• Written instruction
Put the lines of the records into a JSON list of strings, one string per line and blank lines left out, starting at the line containing "will tap(200, 20)." and ending at the line containing "This screenshot has height=1568, width=725.", both included. Give only those lines.

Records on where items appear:
========================

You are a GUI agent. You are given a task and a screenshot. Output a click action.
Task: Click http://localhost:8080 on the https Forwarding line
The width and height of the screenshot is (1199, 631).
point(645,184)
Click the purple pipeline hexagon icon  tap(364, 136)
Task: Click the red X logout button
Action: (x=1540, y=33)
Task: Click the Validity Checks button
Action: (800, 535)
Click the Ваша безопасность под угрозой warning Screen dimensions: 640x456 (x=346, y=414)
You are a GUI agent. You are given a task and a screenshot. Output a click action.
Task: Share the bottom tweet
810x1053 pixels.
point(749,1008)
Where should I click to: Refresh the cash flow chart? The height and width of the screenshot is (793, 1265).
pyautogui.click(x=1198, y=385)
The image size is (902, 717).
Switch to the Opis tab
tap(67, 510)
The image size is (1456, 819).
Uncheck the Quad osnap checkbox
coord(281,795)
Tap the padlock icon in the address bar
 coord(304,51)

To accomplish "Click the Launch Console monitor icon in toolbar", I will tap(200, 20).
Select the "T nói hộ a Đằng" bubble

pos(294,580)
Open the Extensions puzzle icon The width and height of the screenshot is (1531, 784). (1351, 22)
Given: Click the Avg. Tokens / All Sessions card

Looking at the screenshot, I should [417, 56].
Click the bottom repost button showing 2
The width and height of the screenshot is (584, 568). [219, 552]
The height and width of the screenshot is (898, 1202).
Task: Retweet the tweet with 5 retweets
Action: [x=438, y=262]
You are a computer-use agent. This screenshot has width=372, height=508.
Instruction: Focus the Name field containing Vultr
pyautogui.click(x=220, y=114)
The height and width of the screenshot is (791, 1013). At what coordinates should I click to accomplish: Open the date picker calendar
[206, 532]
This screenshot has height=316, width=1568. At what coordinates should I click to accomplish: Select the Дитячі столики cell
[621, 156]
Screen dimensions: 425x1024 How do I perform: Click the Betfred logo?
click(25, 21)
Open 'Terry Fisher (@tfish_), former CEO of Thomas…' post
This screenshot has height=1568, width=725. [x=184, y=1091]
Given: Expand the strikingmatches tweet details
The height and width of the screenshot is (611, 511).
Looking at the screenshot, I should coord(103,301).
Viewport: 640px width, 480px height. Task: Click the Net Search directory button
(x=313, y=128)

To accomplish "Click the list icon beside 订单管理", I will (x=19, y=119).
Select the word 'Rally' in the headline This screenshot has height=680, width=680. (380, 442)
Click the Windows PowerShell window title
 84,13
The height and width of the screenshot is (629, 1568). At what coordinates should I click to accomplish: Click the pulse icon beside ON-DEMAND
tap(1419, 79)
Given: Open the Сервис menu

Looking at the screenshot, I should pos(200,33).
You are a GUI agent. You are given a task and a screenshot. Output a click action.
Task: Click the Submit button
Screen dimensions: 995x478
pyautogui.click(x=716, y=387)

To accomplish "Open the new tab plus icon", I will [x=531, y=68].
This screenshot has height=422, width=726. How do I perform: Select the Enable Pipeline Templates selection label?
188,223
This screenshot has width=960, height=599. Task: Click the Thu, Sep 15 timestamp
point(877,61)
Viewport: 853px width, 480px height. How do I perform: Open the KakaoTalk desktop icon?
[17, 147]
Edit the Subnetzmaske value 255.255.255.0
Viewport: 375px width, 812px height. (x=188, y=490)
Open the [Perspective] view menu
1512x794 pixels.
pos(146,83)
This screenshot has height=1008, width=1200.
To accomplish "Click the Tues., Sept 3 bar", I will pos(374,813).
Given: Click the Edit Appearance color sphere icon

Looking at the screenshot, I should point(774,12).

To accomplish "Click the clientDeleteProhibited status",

========================

• The reply
[
  "To accomplish \"Click the Launch Console monitor icon in toolbar\", I will tap(200, 20).",
  "Select the \"T nói hộ a Đằng\" bubble",
  "pos(294,580)",
  "Open the Extensions puzzle icon The width and height of the screenshot is (1531, 784). (1351, 22)",
  "Given: Click the Avg. Tokens / All Sessions card",
  "Looking at the screenshot, I should [417, 56].",
  "Click the bottom repost button showing 2",
  "The width and height of the screenshot is (584, 568). [219, 552]",
  "The height and width of the screenshot is (898, 1202).",
  "Task: Retweet the tweet with 5 retweets",
  "Action: [x=438, y=262]",
  "You are a computer-use agent. This screenshot has width=372, height=508.",
  "Instruction: Focus the Name field containing Vultr",
  "pyautogui.click(x=220, y=114)",
  "The height and width of the screenshot is (791, 1013). At what coordinates should I click to accomplish: Open the date picker calendar",
  "[206, 532]",
  "This screenshot has height=316, width=1568. At what coordinates should I click to accomplish: Select the Дитячі столики cell",
  "[621, 156]",
  "Screen dimensions: 425x1024 How do I perform: Click the Betfred logo?",
  "click(25, 21)",
  "Open 'Terry Fisher (@tfish_), former CEO of Thomas…' post",
  "This screenshot has height=1568, width=725. [x=184, y=1091]"
]